A herd of cows in the Yorkshire Dales are to have their every move monitored by satellite in a conservation project.
Fifty cows on the Ingleborough Nature Reserve will wear electronic collars with a Global Positioning System (GPS).
Experts hope the devices will reveal where the cows go and what they eat, helping to preserve rare vegetation.
A national park spokesman said: "It's one of the first projects to use GPS on livestock - normally they are put on animals like polar bears and tigers."
The equipment will be able to pinpoint the exact position of the cattle at any one time, down to minute details such as whether a cow is grazing, standing still or moving.
Environmental impact
A spokesman for the Yorkshire Dales National Park Authority said the project would help landowners and farmers to improve the management of the wildlife on their land by finding out where the cows go, when they go to certain areas and what they eat when they get there.

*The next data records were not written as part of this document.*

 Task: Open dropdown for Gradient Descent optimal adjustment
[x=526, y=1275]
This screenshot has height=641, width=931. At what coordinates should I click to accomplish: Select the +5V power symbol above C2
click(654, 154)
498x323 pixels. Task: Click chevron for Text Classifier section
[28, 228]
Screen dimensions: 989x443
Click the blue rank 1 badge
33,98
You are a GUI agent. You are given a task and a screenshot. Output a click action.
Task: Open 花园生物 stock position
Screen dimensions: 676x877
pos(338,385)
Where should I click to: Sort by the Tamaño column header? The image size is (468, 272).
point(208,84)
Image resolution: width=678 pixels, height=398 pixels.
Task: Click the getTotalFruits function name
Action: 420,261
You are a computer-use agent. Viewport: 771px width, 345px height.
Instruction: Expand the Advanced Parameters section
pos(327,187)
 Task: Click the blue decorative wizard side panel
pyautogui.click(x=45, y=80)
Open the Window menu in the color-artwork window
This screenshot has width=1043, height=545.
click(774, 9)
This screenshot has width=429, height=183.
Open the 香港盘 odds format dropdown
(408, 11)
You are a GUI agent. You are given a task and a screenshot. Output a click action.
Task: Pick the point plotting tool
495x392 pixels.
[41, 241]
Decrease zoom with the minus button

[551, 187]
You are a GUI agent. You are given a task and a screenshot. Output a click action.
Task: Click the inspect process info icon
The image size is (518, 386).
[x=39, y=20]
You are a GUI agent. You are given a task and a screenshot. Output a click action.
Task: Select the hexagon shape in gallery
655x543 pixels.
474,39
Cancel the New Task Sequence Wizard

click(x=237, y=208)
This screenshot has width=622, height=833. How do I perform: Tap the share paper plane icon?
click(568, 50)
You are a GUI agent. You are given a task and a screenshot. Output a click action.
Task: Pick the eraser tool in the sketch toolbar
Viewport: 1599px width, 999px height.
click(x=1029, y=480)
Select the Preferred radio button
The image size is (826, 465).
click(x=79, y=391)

Paul Evans, manager of the nature reserve, said: "The cattle are free to roam over pretty large areas so, at any one particular time, we don't always know exactly where they are or what they are doing.
"The idea is to find out where they go and at what times of the day and the year. We can then analyse the vegetation and terrain in those areas - for example grassland, peat bog or scrub.
"That will tell us what they prefer to eat during the different seasons of the year and this will help us to assess their impact on the local ecology."
The information will help the reserve to develop management techniques to direct the cattle away from vulnerable areas and into others.
The scheme is the latest phase of a five-year Limestone Country Project, which aims to preserve rare plants and flowers by encouraging farmers to return to mixed livestock grazing using hardy, native cattle breeds.